Washington Attorney General Bob Ferguson, who had sued successfully to block President Donald Trump’s first travel ban, said Thursday that he will ask a federal judge to affirm that the suspension of the initial ban applies to the new one.

Ferguson said Trump’s new executive order imposes many of the same harms as the first one in late January, even though it is different in important ways. And he said a federal judge, rather than the administration, should decide whether the original freeze should remain in place.

“The court decides that,” Ferguson said, “not the president.”

Ferguson said he will make his request to U.S. District Judge James L. Robart, the federal judge in Washington state who first suspended Trump’s ban nationwide. After Robart imposed that freeze, Trump lashed out on Twitter and seemed to target Robart personally.

“The opinion of this so-called judge, which essentially takes law-enforcement away from our country, is ridiculous and will be overturned!” Trump wrote.

The state of Hawaii already has asked a federal judge there to block Trump’s new executive order, which bars the issuance of new visas to citizens of six Muslim-majority countries for 90 days and suspends the refugee program for 120 days. A hearing in that case is set for March 15.

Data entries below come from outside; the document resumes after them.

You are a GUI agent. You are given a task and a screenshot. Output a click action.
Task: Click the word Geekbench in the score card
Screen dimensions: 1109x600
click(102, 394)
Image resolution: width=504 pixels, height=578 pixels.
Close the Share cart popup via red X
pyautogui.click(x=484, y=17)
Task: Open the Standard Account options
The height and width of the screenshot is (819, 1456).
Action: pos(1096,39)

Robart could presumably act before that, and it is possible that other legal challenges could also emerge. Ferguson said the states of Oregon and New York would join his challenge. New York’s attorney general dropped out of a case in that state Thursday to be a part of the effort in Washington.

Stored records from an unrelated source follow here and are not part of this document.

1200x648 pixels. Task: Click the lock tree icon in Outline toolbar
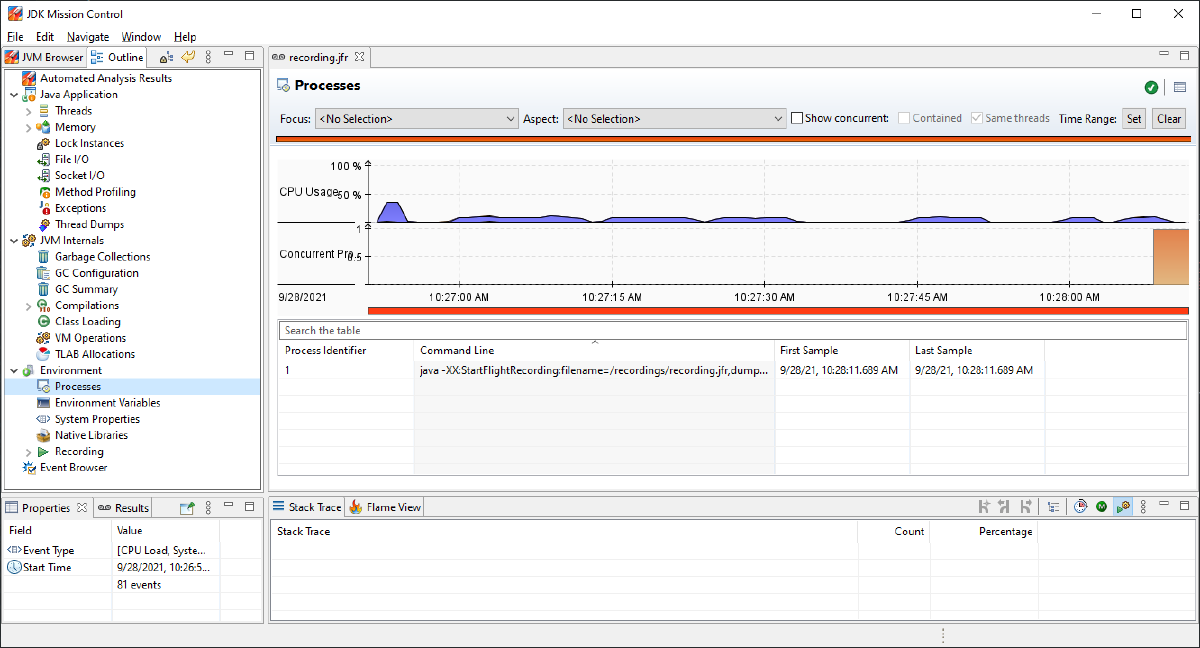tap(166, 57)
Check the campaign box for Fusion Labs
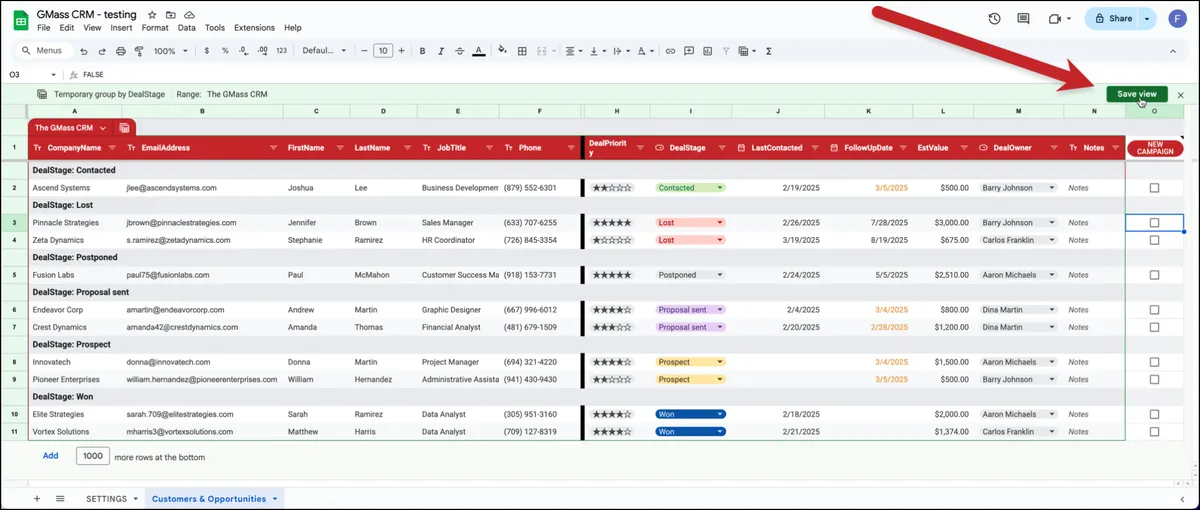Image resolution: width=1200 pixels, height=510 pixels. pos(1154,275)
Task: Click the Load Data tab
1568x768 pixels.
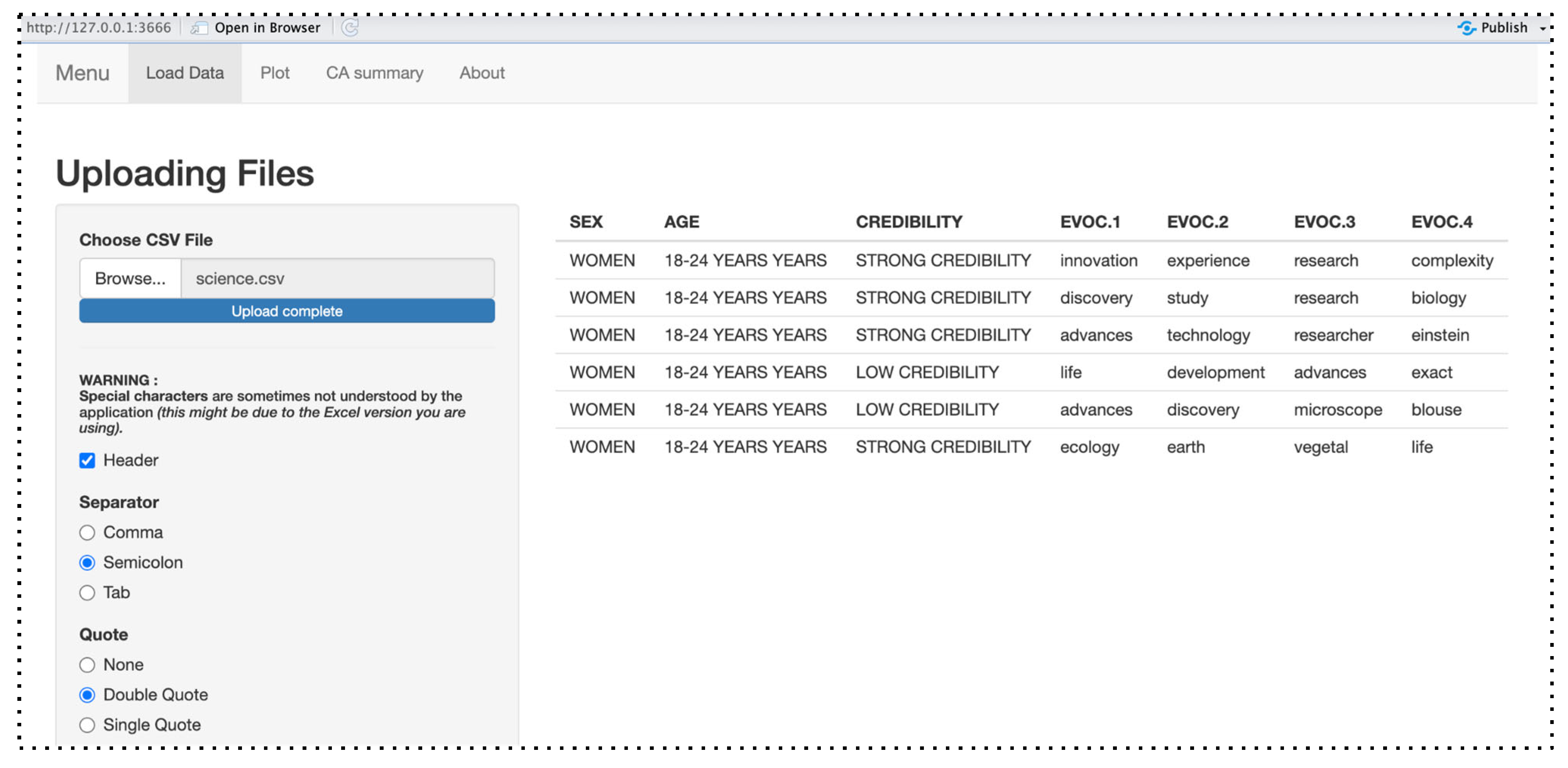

The first ban affected seven countries and the refugee program, and the administration implemented it by revoking tens of thousands of visas and detaining people as they landed at U.S. airports. The new ban specifically exempts current visa holders and spells out a robust list of people who might be granted waivers as they apply for new visas.

Justice Department lawyers have said that the administration plans to enforce the measure on March 16, unless a court tells them otherwise.

Ferguson and other state lawyers said they believe the burden is on the government to convince a judge that the freeze should not be in effect, rather than the other way around.